▶ [CONSEGNA]:
Rispondi a queste domande sul testo dedicato al Natale vissuto nel dolore:
(a) Secondo il testo, dove nasce Cristo invece che in un palazzo?
(b) Che cosa annuncia sulla morte il Natale vissuto nella fede?
(c) Come viene definito l'attendere il Natale?

▶ [TESTO DELL'ESERCIZIO]:
------------------------------

Eppure, proprio in queste situazioni di dolore, il senso più vero del Natale si rivela in tutta la sua forza. Cristo non è venuto nel mondo per i sani, i forti o i felici, ma per i poveri, gli ultimi, i sofferenti, coloro che portano un peso che sembra insopportabile. Nasce in una grotta, non in un palazzo; viene alla luce in una famiglia semplice e perseguitata, non tra i privilegiati. L’Emmanuele, il Dio-con-noi, sceglie di condividere fino in fondo la fragilità umana: il freddo, la povertà, l’incomprensione, l’insicurezza. Attendere il Natale nel dolore significa allora ricordare che Dio non è lontano, ma entra proprio nelle nostre ferite, si siede accanto a noi, piange con noi, cammina con noi.
Il lutto o la mancanza di una persona cara rendono particolarmente difficile questo tempo. La sedia vuota a tavola, il silenzio che sostituisce la voce amata, il vuoto che nessun dono potrà colmare: tutto sembra gridare l’assenza. Ma il Natale, vissuto nella fede, annuncia che la morte non ha l’ultima parola. Il Bambino che nasce a Betlemme è lo stesso che, un giorno, morirà e risorgerà per aprire a tutti la vita eterna.
Attendere il Natale è un esercizio di speranza: credere che coloro che ci hanno preceduto non sono perduti, ma vivono già nella luce di Dio, e che la nostra attesa non sarà vana perché un giorno saremo nuovamente insieme. Anche la malattia o la disoccupazione portano con sé un senso di impotenza e di fallimento.

------------------------------

▶ [DATI DI PARTENZA]:
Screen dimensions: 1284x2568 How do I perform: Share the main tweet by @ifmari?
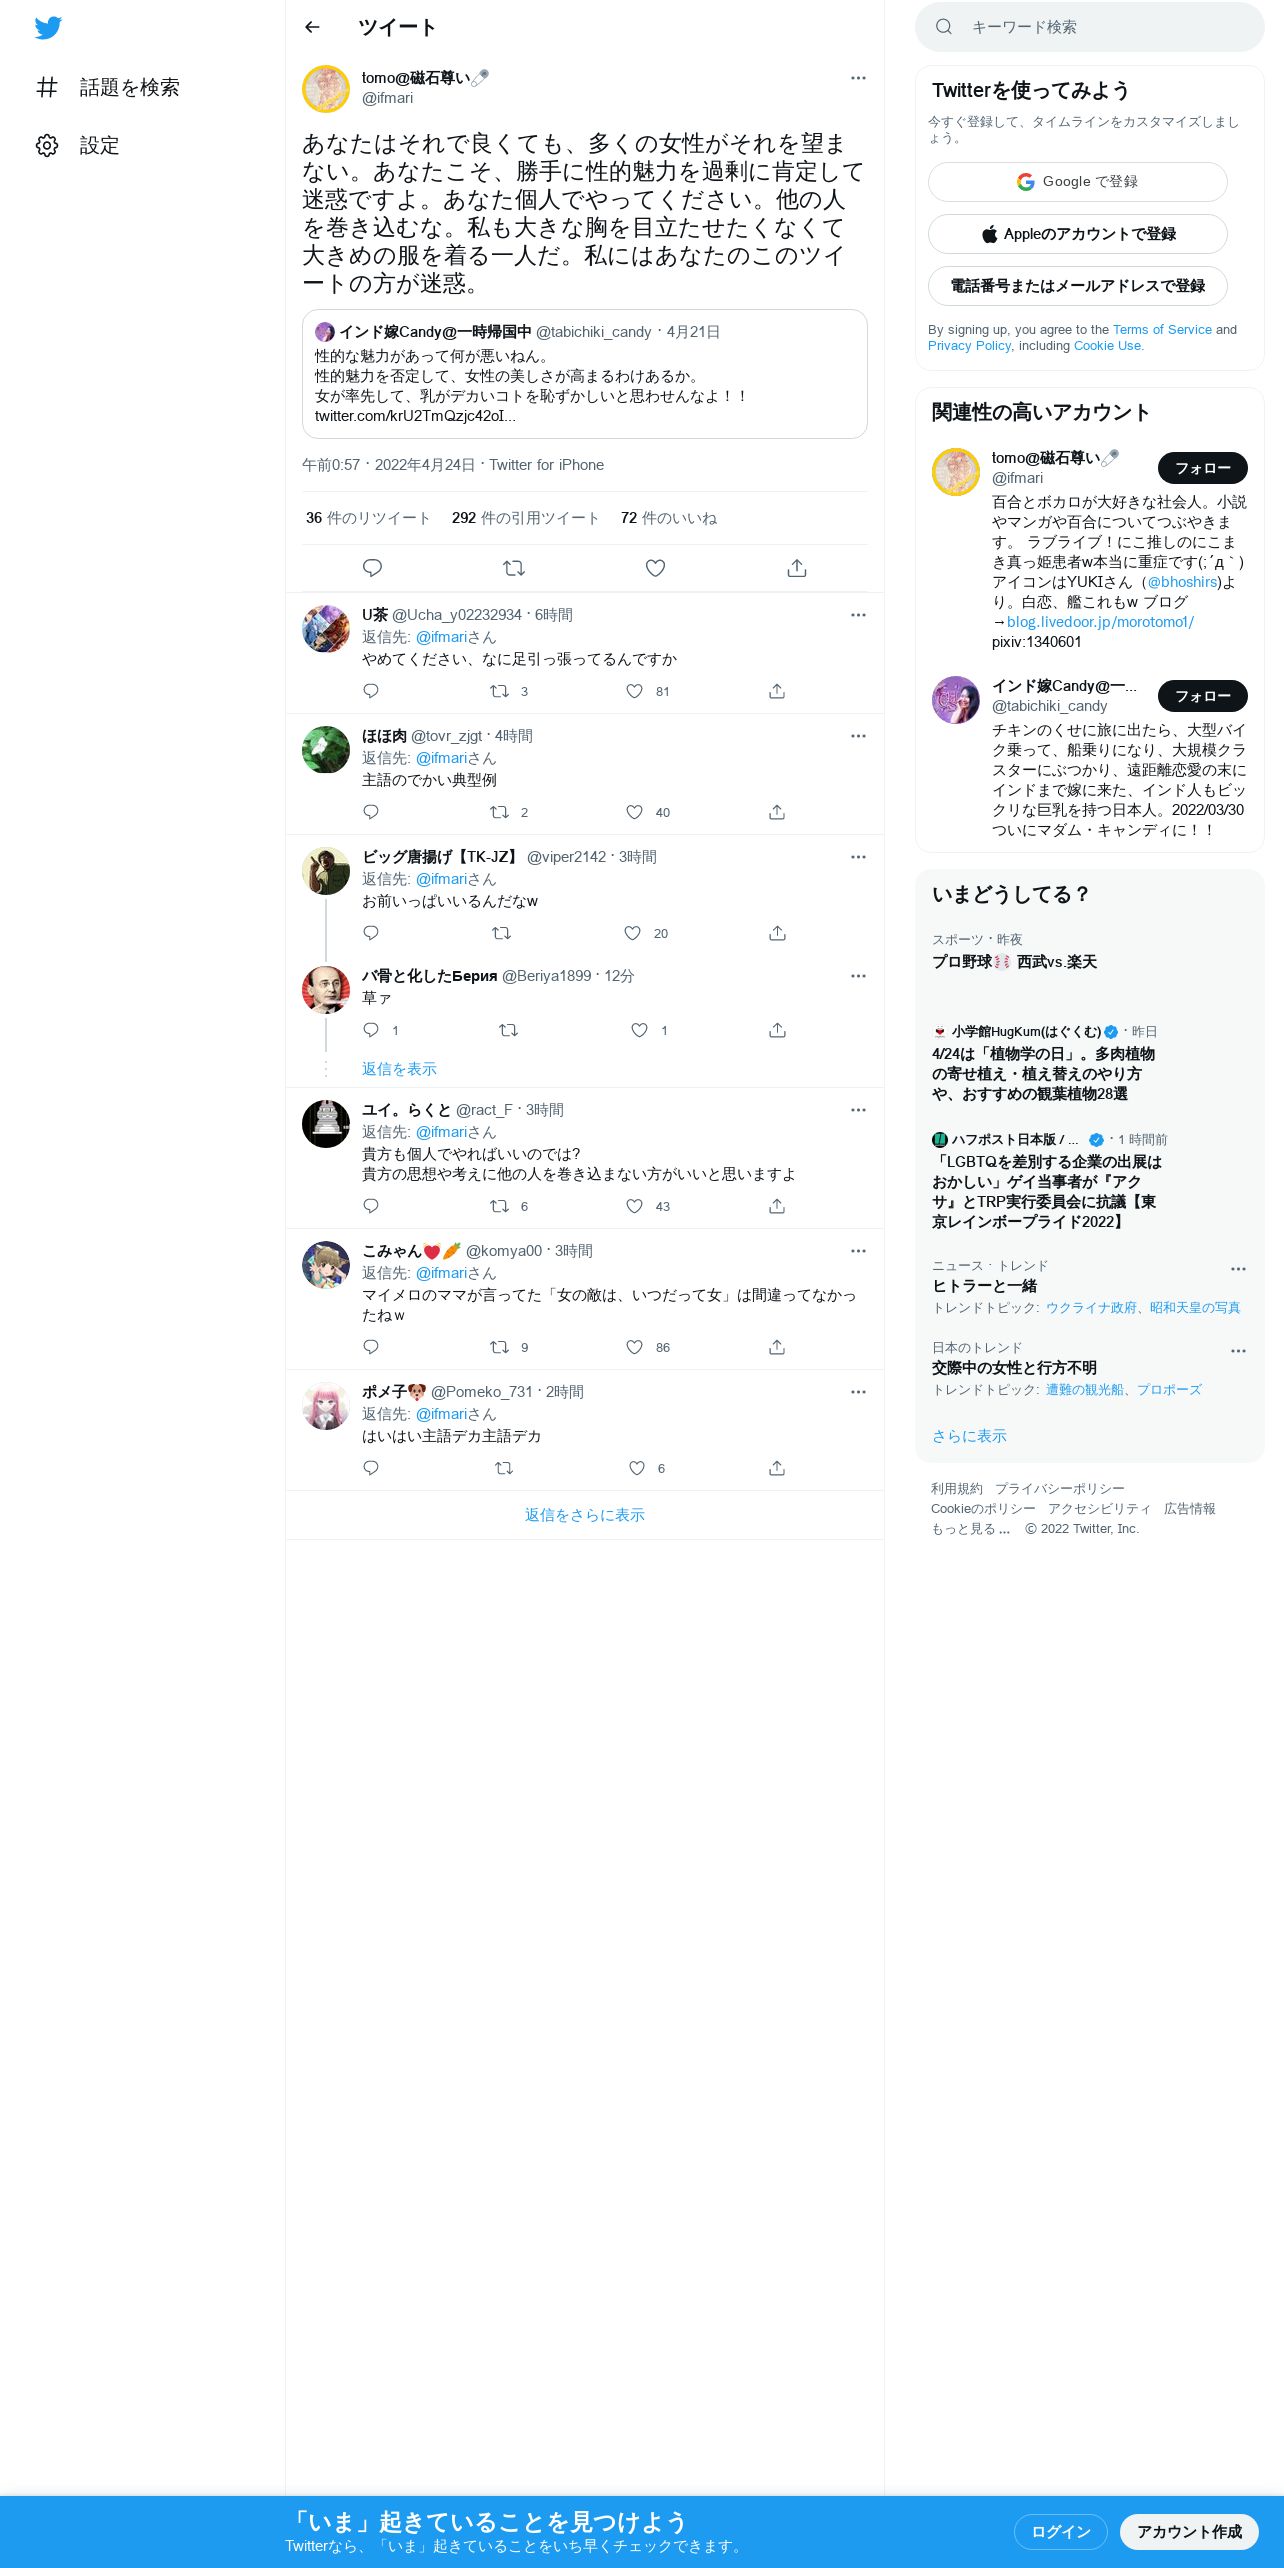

------------------------------

▶ [RISPOSTA ATTESA]:
(a) In una grotta.
(b) Che la morte non ha l'ultima parola.
(c) Come un esercizio di speranza.